• Ondine VALMORE

     

    Ondine VALMORE (1821-1853)

     

    Tout intrigue chez la fille de Marceline DESBORDES-VALMORE. L'antiféminisme de cette femme volontaire et dynamique est pour le moins curieux. En dépit de sa brillante réussite, elle devient inspectrice des pensionnats de jeunes filles de la Seine en 1848, Ondine VALMORE souhaitait qu'on votât une loi pour empêcher les femmes d'écrire des livres. Ses poèmes n'ont paru qu'en 1932. Il est curieux aussi qu'aimant sa mère, cet "ange de fer" ne se soit jamais entendu avec elle. Il est vrai que leurs caractères sont très différents. Marceline est expansive, sa fille très réservée. Marceline est peu cultivée, Ondine se passionne pour les sciences, les langues et la littérature. Marceline a du catholicisme une conception très souple alors que sa fille s'attache étroitement aux dogmes. Leur seul trait commun est l'amour de la poésie. Celle d'Ondine témoigne d'un mysticisme fiévreux et d'une hâte nerveuse à jouir de l'existence qu'explique peut-être un pressentiment de sa mort prochaine. En lisant ses poèmes, on est à la fois enchanté et attristé par des rires frais et une voix grave qui semble se détacher du monde. On ne peut que regretter que la courte vie d'Ondine n'ait pu lui laisser le temps de mûrir ses talents. 

     

     

    Anniversaire

     

    Merci, mère, merci pour mon jour de naissance,

    Où ta prière à Dieu m'apprend à le bénir !

    Merci pour mon passé, pour ma jeune espérance,

    Pour tes yeux, deux soleils de mon pur avenir !

    Si j'y suis, faible encor, comme au jour où mon âme

    S'exhala de la tienne en saluant le jour,

    Je viendrai comme alors cacher, enfant ou femme,

    Mon sourire et mes pleurs au fond de ton amour ;

    Si le ciel t'exauçait pour ma paisible vie,

    Ô mère, sur ton bras, j'appuierais mon bonheur ;

    Et si, dans l'avenir, la paix m'était ravie,

    Je la retrouverais en priant sur ton cœur.

     

     

    **********************

       La voix

    La neige au loin couvre la terre nue ;
    Les bois déserts étendent vers la nue
    Leurs grands rameaux qui, noirs et séparés,
    D'aucune feuille encor ne sont parés ;
    La sève dort et le bourgeon sans force
    Est pour longtemps engourdi sous l'écorce ;
    L'ouragan souffle en proclamant l'hiver
    Qui vient glacer l'horizon découvert.
    Mais j'ai frémi sous d'invisibles flammes
    Voix du printemps qui remuez les âmes,
    Quand tout est froid et mort autour de nous,
    Voix du printemps, ô voix, d'où venez-vous ?...

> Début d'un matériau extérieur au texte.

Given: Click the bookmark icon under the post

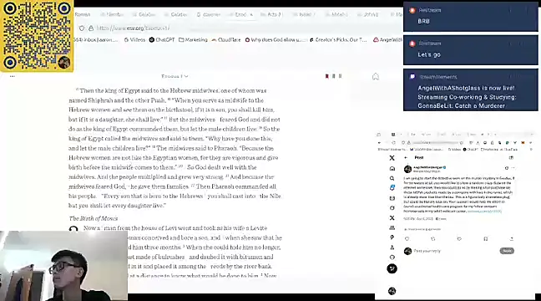Looking at the screenshot, I should (x=485, y=239).
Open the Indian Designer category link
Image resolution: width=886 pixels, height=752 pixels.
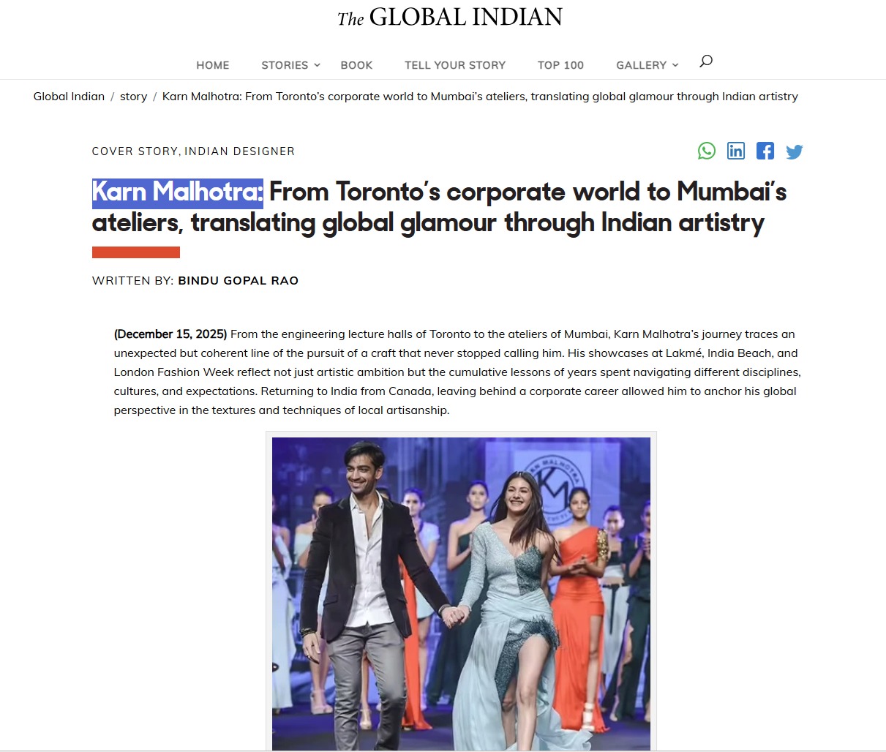(239, 151)
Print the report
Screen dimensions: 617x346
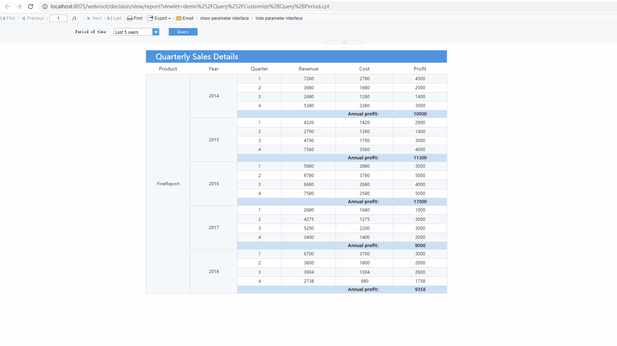click(135, 18)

    **********************

    Adieu à l'enfance

    Adieu mes jours enfants, paradis éphémère !
    Fleur que brûle déjà le regard du soleil,
    Source dormeuse où rit une douce chimère,
    Adieu ! L'aurore fuit. C'est l'instant du réveil !

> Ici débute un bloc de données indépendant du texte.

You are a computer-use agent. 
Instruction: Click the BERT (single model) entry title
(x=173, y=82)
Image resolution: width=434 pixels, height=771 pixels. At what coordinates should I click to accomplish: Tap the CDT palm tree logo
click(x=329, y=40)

    J'ai cherché vainement à retenir tes ailes
    Sur mon coeur qui battait, disant : " Voici le jour ! "
    J'ai cherché vainement parmi mes jeux fidèles
    A prolonger mon sort dans ton calme séjour ;

    L'heure est sonnée, adieu mon printemps, fleur sauvage ;
    Demain tant de bonheur sera le souvenir.
    Adieu ! Voici l'été ; je redoute l'orage ;
    Midi porte l'éclair, et midi va venir.